▸ **GOAL**
Output every line of the entries below as a numbered list, omitting blank lines.
[Start of SUPPLIED INFORMATION]
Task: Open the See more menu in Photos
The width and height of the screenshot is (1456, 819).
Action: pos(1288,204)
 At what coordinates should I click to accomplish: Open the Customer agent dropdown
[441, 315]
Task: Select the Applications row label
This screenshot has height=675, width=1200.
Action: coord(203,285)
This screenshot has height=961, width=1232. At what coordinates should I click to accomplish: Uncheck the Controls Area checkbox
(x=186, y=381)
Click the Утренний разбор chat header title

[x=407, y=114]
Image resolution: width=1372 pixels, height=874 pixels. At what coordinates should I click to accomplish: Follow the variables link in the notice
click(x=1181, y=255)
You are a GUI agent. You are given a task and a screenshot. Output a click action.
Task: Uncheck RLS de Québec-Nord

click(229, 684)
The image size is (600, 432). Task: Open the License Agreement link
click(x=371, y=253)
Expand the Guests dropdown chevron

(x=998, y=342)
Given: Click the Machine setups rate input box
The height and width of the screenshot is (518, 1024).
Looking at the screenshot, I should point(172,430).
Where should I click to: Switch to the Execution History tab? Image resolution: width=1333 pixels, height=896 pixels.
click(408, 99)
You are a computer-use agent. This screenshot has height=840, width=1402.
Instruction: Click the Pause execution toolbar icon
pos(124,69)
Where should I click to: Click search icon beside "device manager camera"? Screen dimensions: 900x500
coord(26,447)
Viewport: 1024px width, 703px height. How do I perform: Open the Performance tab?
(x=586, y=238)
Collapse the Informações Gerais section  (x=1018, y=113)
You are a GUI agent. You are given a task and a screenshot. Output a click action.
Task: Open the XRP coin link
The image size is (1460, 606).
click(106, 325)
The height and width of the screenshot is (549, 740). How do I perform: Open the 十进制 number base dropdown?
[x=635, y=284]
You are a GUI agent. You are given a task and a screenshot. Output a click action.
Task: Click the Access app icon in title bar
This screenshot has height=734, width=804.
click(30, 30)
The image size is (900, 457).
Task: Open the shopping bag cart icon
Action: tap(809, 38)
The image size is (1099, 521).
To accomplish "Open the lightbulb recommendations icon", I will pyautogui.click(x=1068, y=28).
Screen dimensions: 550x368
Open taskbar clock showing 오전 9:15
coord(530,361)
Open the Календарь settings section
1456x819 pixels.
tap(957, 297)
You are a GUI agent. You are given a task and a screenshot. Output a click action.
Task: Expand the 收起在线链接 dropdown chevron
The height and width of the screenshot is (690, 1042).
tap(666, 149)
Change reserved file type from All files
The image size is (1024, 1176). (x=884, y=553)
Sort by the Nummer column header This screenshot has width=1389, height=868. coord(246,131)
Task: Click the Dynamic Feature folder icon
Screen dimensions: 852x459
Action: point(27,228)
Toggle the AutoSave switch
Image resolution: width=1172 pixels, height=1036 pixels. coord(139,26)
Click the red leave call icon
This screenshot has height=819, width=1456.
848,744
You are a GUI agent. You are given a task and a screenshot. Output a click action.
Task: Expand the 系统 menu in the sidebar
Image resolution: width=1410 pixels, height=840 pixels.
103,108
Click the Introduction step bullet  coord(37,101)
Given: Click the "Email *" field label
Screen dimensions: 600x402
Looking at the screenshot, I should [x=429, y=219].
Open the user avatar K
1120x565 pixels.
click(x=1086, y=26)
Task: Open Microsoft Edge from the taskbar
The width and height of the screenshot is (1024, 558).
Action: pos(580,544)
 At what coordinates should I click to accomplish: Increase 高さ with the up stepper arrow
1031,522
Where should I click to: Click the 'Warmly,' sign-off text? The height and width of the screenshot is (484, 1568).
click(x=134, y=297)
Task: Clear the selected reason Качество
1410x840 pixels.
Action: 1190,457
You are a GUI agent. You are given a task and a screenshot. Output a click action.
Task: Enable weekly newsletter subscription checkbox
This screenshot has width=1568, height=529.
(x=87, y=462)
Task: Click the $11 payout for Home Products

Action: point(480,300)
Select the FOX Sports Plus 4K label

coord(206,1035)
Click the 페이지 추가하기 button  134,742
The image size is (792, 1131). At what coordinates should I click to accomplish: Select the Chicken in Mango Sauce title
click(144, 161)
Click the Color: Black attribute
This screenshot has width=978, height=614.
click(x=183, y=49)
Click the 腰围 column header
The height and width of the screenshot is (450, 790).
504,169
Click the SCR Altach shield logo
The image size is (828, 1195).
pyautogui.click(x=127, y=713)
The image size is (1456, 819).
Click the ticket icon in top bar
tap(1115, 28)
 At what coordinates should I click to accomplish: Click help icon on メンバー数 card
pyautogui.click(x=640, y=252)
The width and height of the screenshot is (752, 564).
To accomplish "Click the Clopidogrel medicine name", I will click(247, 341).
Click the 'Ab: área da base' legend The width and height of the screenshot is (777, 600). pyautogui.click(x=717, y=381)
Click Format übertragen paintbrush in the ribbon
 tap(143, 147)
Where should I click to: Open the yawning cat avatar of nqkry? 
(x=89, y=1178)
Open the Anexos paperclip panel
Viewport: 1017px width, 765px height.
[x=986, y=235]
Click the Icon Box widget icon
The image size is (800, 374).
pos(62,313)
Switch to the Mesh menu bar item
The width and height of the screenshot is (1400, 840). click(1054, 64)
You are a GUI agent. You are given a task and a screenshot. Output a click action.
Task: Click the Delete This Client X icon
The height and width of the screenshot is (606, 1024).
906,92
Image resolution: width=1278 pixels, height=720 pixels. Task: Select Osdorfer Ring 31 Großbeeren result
[End of SUPPLIED INFORMATION]
▸ **SOLUTION**
1. Task: Open the See more menu in Photos
2. The width and height of the screenshot is (1456, 819).
3. Action: pos(1288,204)
4.  At what coordinates should I click to accomplish: Open the Customer agent dropdown
5. [441, 315]
6. Task: Select the Applications row label
7. This screenshot has height=675, width=1200.
8. Action: coord(203,285)
9. This screenshot has height=961, width=1232. At what coordinates should I click to accomplish: Uncheck the Controls Area checkbox
10. (x=186, y=381)
11. Click the Утренний разбор chat header title
12. [x=407, y=114]
13. Image resolution: width=1372 pixels, height=874 pixels. At what coordinates should I click to accomplish: Follow the variables link in the notice
14. click(x=1181, y=255)
15. You are a GUI agent. You are given a task and a screenshot. Output a click action.
16. Task: Uncheck RLS de Québec-Nord
17. click(229, 684)
18. The image size is (600, 432). Task: Open the License Agreement link
19. click(x=371, y=253)
20. Expand the Guests dropdown chevron
21. (x=998, y=342)
22. Given: Click the Machine setups rate input box
23. The height and width of the screenshot is (518, 1024).
24. Looking at the screenshot, I should point(172,430).
25. Where should I click to: Switch to the Execution History tab? Image resolution: width=1333 pixels, height=896 pixels.
26. click(408, 99)
27. You are a computer-use agent. This screenshot has height=840, width=1402.
28. Instruction: Click the Pause execution toolbar icon
29. pos(124,69)
30. Where should I click to: Click search icon beside "device manager camera"? Screen dimensions: 900x500
31. coord(26,447)
32. Viewport: 1024px width, 703px height. How do I perform: Open the Performance tab?
33. (x=586, y=238)
34. Collapse the Informações Gerais section  (x=1018, y=113)
35. You are a GUI agent. You are given a task and a screenshot. Output a click action.
36. Task: Open the XRP coin link
37. The image size is (1460, 606).
38. click(106, 325)
39. The height and width of the screenshot is (549, 740). How do I perform: Open the 十进制 number base dropdown?
40. [x=635, y=284]
41. You are a GUI agent. You are given a task and a screenshot. Output a click action.
42. Task: Click the Access app icon in title bar
43. This screenshot has height=734, width=804.
44. click(30, 30)
45. The image size is (900, 457).
46. Task: Open the shopping bag cart icon
47. Action: tap(809, 38)
48. The image size is (1099, 521).
49. To accomplish "Open the lightbulb recommendations icon", I will pyautogui.click(x=1068, y=28).
50. Screen dimensions: 550x368
51. Open taskbar clock showing 오전 9:15
52. coord(530,361)
53. Open the Календарь settings section
54. 1456x819 pixels.
55. tap(957, 297)
56. You are a GUI agent. You are given a task and a screenshot. Output a click action.
57. Task: Expand the 收起在线链接 dropdown chevron
58. The height and width of the screenshot is (690, 1042).
59. tap(666, 149)
60. Change reserved file type from All files
61. The image size is (1024, 1176). (x=884, y=553)
62. Sort by the Nummer column header This screenshot has width=1389, height=868. coord(246,131)
63. Task: Click the Dynamic Feature folder icon
64. Screen dimensions: 852x459
65. Action: point(27,228)
66. Toggle the AutoSave switch
67. Image resolution: width=1172 pixels, height=1036 pixels. coord(139,26)
68. Click the red leave call icon
69. This screenshot has height=819, width=1456.
70. 848,744
71. You are a GUI agent. You are given a task and a screenshot. Output a click action.
72. Task: Expand the 系统 menu in the sidebar
73. Image resolution: width=1410 pixels, height=840 pixels.
74. 103,108
75. Click the Introduction step bullet  coord(37,101)
76. Given: Click the "Email *" field label
77. Screen dimensions: 600x402
78. Looking at the screenshot, I should [x=429, y=219].
79. Open the user avatar K
80. 1120x565 pixels.
81. click(x=1086, y=26)
82. Task: Open Microsoft Edge from the taskbar
83. The width and height of the screenshot is (1024, 558).
84. Action: pos(580,544)
85.  At what coordinates should I click to accomplish: Increase 高さ with the up stepper arrow
86. 1031,522
87. Where should I click to: Click the 'Warmly,' sign-off text? The height and width of the screenshot is (484, 1568).
88. click(x=134, y=297)
89. Task: Clear the selected reason Качество
90. 1410x840 pixels.
91. Action: 1190,457
92. You are a GUI agent. You are given a task and a screenshot. Output a click action.
93. Task: Enable weekly newsletter subscription checkbox
94. This screenshot has width=1568, height=529.
95. (x=87, y=462)
96. Task: Click the $11 payout for Home Products
97. Action: point(480,300)
98. Select the FOX Sports Plus 4K label
99. coord(206,1035)
100. Click the 페이지 추가하기 button  134,742
101. The image size is (792, 1131). At what coordinates should I click to accomplish: Select the Chicken in Mango Sauce title
102. click(144, 161)
103. Click the Color: Black attribute
104. This screenshot has width=978, height=614.
105. click(x=183, y=49)
106. Click the 腰围 column header
107. The height and width of the screenshot is (450, 790).
108. 504,169
109. Click the SCR Altach shield logo
110. The image size is (828, 1195).
111. pyautogui.click(x=127, y=713)
112. The image size is (1456, 819).
113. Click the ticket icon in top bar
114. tap(1115, 28)
115.  At what coordinates should I click to accomplish: Click help icon on メンバー数 card
116. pyautogui.click(x=640, y=252)
117. The width and height of the screenshot is (752, 564).
118. To accomplish "Click the Clopidogrel medicine name", I will click(247, 341).
119. Click the 'Ab: área da base' legend The width and height of the screenshot is (777, 600). pyautogui.click(x=717, y=381)
120. Click Format übertragen paintbrush in the ribbon
121.  tap(143, 147)
122. Where should I click to: Open the yawning cat avatar of nqkry? 
123. (x=89, y=1178)
124. Open the Anexos paperclip panel
125. Viewport: 1017px width, 765px height.
126. [x=986, y=235]
127. Click the Icon Box widget icon
128. The image size is (800, 374).
129. pos(62,313)
130. Switch to the Mesh menu bar item
131. The width and height of the screenshot is (1400, 840). click(1054, 64)
132. You are a GUI agent. You are given a task and a screenshot. Output a click action.
133. Task: Click the Delete This Client X icon
134. The height and width of the screenshot is (606, 1024).
135. 906,92
136. Image resolution: width=1278 pixels, height=720 pixels. Task: Select Osdorfer Ring 31 Großbeeren result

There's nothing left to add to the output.